---------- PASSAGE ----------

America Needs a Behavior Intervention

Becky Jones
5 min readMay 18, 2019

During my long career as an educator, I’ve spent years tackling student behavior. I enjoy it because of the problem solving/mental challenge of it. As I explain to students, our biggest tool is proactive problem-solving. Just this week, I asked one how we could prevent a repeat of a significant behavior incident. He said next time he shouldn’t slide down the railing or run when corrected by an adult. Both of these are true, BUT he has a history of sliding down the banister and when really agitated, eloping from the building. He was surprised that I wanted to map backwards and not just leave the responsibility on him, only “Stop doing that!” We did find some initial conditions that we could tweak that would prevent the undesired behavior. Proactive problem-solving.

Right now, I feel like we need to stop as a country, step back, everyone list the behaviors that are bothering them, and then map backwards. My tolerance level in a classroom may be different from another teacher’s, but that doesn’t mean I can dictate what happens in their class or them in mine. It also doesn’t mean that anyone else should mandate how our classes function on a behavioral level. We each need to find what works for us that leads to a culture of respect, hard work, and values all members. There may be different paths for different educators to get there.

How does this relate to America? Take a look around, we are not valuing all members whether it is POC, women, LGBTQ+ individuals, or those at all levels of means. We then battle over the results and behaviors associated from that lack of value and respect. All week, I too, have had my thoughts about the abortion debate and the effect of seeing groups try to find ways to modify the behavior of others.

However, when I saw a post by Pink on Instagram that made me pause, I realized we need to map backwards. It said, “NEW RULE: if you ban abortion before you ban military-style assault rifles that massacre children in our schools, you’ve lost your right to call yourself “pro-life” We fight over the 2nd amendment, abortion, hate crimes, health care, access to education, and more. Imagine we could break out a whiteboard and start a process of proactive problem-solving.

Don’t like abortion? What leads to it? A quick list comes to mind; limited access to birth control, rape, incest, lack of knowledge. How about rather than take an approach of “Stop doing that!”, We look at solving the causes. As I look at that list, I don’t think that we should step in part way and say, what do we do with the results of incest and rape? How can we punish the uneducated teen who didn’t realize they could get pregnant? Proactive problem-solving.

---------- INPUT DATA ----------

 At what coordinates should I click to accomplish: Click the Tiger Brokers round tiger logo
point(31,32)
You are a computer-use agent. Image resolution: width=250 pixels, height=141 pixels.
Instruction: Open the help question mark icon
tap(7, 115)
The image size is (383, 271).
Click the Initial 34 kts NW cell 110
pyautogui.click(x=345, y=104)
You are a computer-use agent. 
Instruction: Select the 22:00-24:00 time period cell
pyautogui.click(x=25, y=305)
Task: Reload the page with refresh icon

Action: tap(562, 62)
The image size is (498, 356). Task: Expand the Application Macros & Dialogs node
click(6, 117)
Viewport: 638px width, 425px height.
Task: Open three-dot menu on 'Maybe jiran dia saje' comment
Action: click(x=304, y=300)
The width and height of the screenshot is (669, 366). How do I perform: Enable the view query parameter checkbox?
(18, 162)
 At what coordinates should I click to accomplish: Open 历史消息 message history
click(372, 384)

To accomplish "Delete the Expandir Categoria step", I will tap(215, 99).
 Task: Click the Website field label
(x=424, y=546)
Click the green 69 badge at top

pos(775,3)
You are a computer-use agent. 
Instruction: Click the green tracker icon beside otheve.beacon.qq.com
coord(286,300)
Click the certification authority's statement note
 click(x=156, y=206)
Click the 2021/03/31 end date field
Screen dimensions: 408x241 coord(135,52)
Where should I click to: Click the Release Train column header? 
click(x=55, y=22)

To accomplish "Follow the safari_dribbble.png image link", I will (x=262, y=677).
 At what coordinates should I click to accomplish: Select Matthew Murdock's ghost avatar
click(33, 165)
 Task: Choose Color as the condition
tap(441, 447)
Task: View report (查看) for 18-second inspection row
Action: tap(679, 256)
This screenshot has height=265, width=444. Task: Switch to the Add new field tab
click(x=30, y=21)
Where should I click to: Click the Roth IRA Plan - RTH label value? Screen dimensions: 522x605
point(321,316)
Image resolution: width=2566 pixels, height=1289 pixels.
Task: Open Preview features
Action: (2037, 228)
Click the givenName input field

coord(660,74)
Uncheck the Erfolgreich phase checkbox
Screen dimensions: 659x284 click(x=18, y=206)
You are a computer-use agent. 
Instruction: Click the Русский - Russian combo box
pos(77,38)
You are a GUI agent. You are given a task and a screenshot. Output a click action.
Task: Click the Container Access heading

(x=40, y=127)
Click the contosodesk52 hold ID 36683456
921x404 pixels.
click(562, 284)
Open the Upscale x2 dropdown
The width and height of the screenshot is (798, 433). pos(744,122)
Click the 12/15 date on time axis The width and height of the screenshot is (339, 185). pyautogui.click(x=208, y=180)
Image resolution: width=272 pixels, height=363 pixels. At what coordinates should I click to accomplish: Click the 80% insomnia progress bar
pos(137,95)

----------

## PROBLEMS TO SOLVE
- 1) List the causes of abortion that the essay on behavior intervention gives.
- 2) Decide whether each statement agrees with the essay on behavior intervention. Answer yes or no and quote the deciding words.
(a) The student said he should not slide down the railing next time.
(b) The author holds that one teacher may dictate what happens in another teacher's class.
(c) The post that made the author pause appeared on Instagram.
- 3) Summarize the essay on behavior intervention in two sentences.

## ANSWER SECTION
- 1)
- limited access to birth control
- rape
- incest
- lack of knowledge

- 2)
(a) Yes: "He said next time he shouldn’t slide down the railing or run when corrected by an adult."
(b) No: "that doesn’t mean I can dictate what happens in their class or them in mine."
(c) Yes: "when I saw a post by Pink on Instagram that made me pause"

- 3) The author is a longtime educator who handles student behavior through proactive problem-solving, which means mapping backwards to find initial conditions that can be changed rather than only telling a student "Stop doing that!" The author argues that the country should take the same approach to disputes such as abortion, addressing causes like limited access to birth control, rape, incest, and lack of knowledge instead of punishing the results.